- **Problem to solve**
Starting with the line that has "Screen dimensions: 1439x504" in the records below and ending with the line that has "Screen dimensions: 1024x572", output those lines exactly and nothing more; omit the pictures.

───── Data excerpts ─────

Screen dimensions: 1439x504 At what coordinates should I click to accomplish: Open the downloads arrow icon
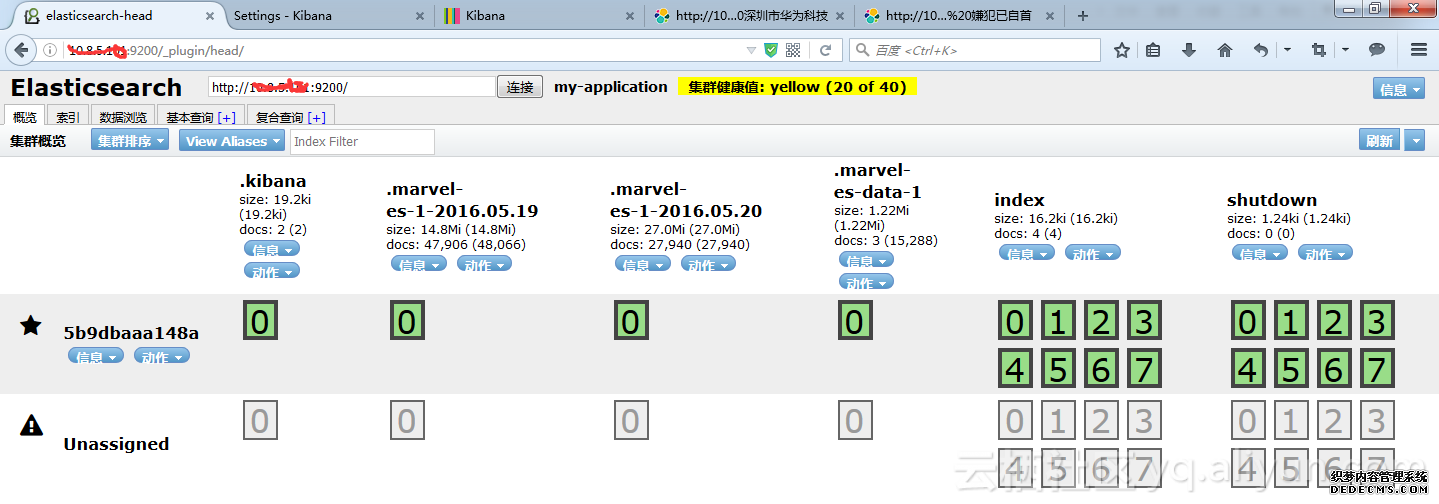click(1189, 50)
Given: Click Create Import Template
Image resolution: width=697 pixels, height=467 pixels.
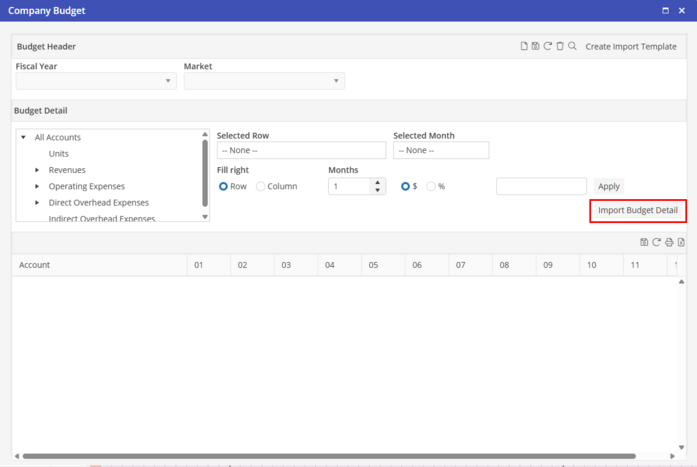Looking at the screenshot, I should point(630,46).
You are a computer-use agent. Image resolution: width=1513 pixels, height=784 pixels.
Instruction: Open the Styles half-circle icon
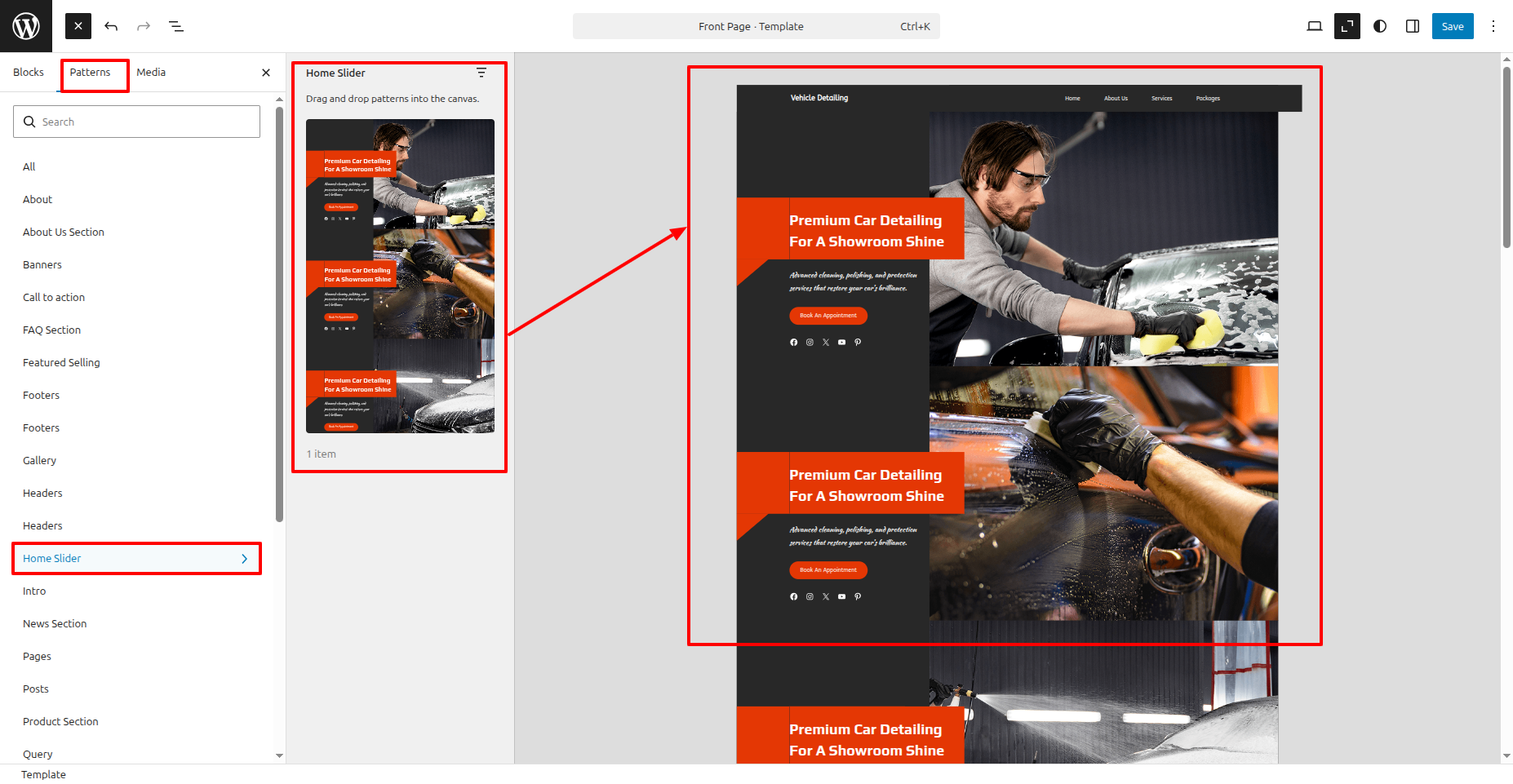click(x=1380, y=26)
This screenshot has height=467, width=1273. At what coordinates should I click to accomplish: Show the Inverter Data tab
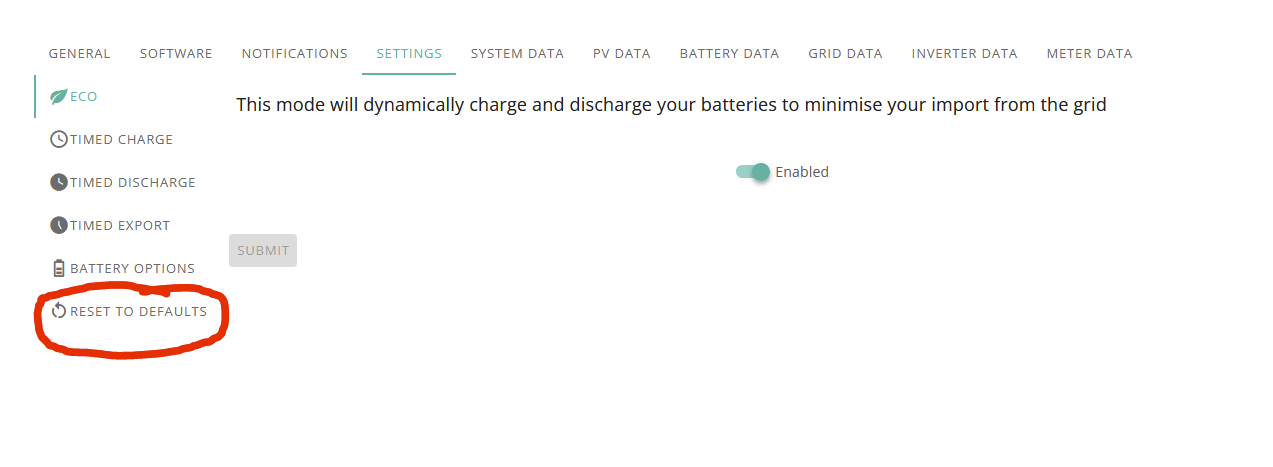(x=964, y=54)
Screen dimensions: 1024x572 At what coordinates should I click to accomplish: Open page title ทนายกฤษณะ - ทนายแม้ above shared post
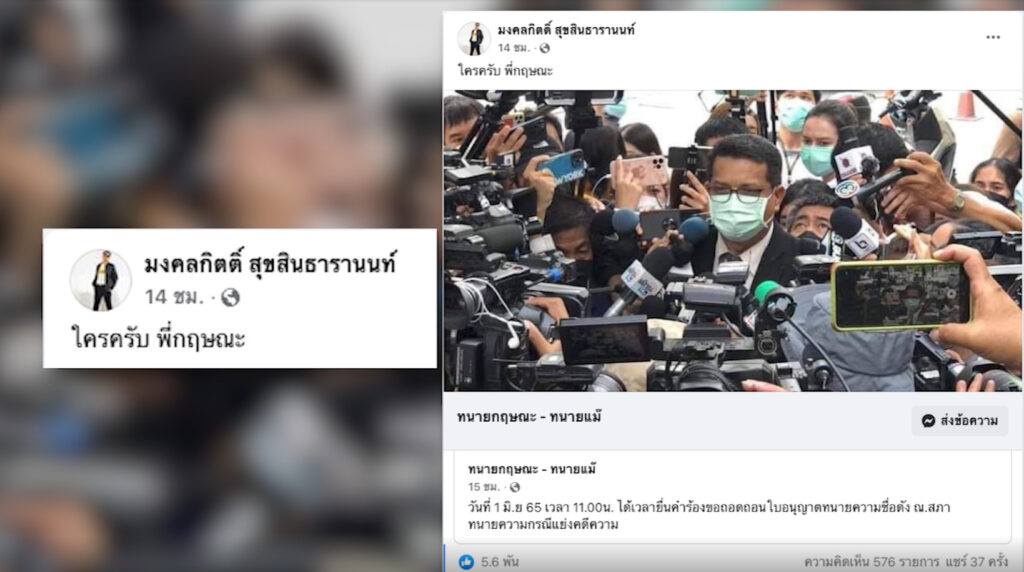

─────
───── Data excerpts ─────

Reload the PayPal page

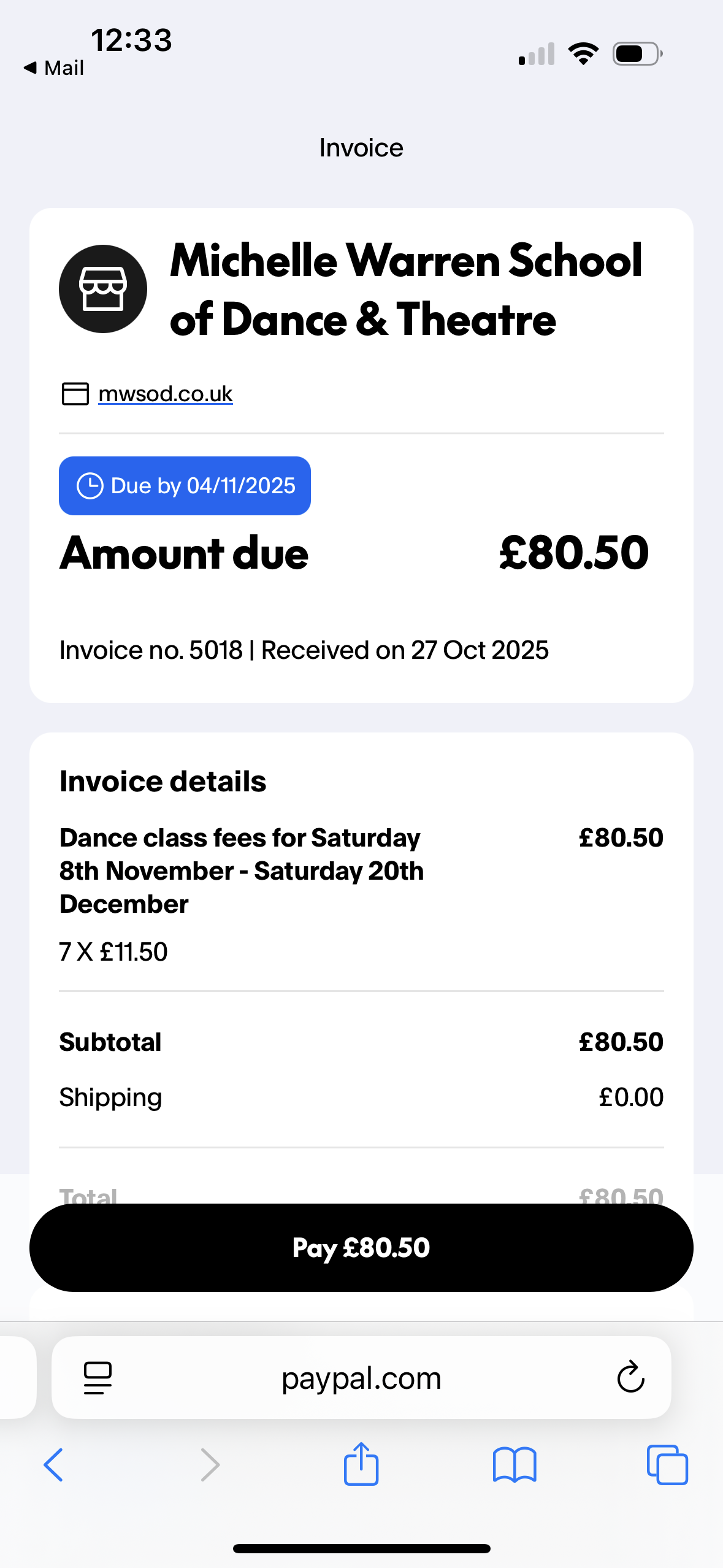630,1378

─────
───── Data excerpts ─────

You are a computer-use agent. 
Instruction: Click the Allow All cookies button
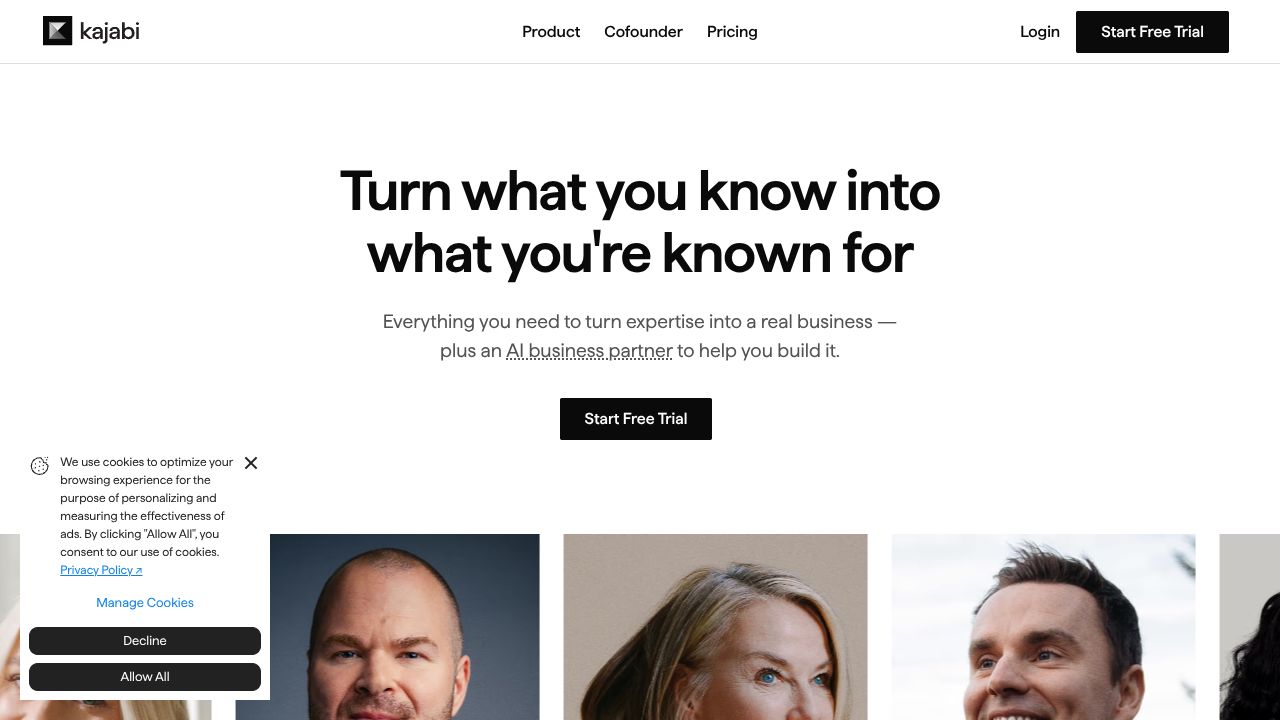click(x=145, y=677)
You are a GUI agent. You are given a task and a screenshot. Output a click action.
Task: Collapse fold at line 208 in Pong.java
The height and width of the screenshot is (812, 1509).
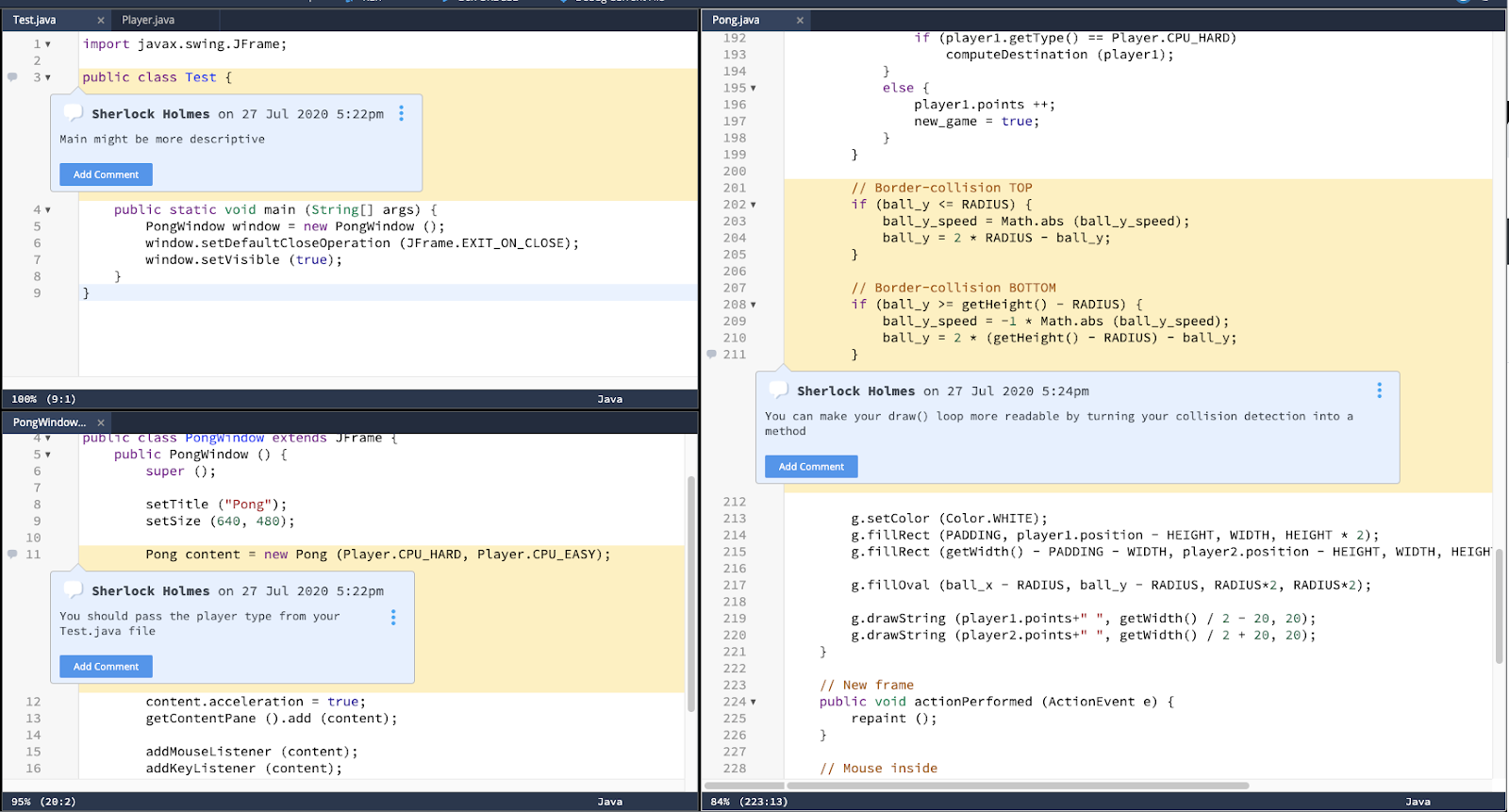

─────

- **Answer**
Screen dimensions: 1439x504 At what coordinates should I click to accomplish: Open the downloads arrow icon
click(1189, 50)
Given: Click Create Import Template
Image resolution: width=697 pixels, height=467 pixels.
Looking at the screenshot, I should point(630,46).
You are a computer-use agent. Image resolution: width=1513 pixels, height=784 pixels.
Instruction: Open the Styles half-circle icon
click(x=1380, y=26)
This screenshot has height=467, width=1273. At what coordinates should I click to accomplish: Show the Inverter Data tab
(x=964, y=54)
Screen dimensions: 1024x572 At what coordinates should I click to accomplish: Open page title ทนายกฤษณะ - ทนายแม้ above shared post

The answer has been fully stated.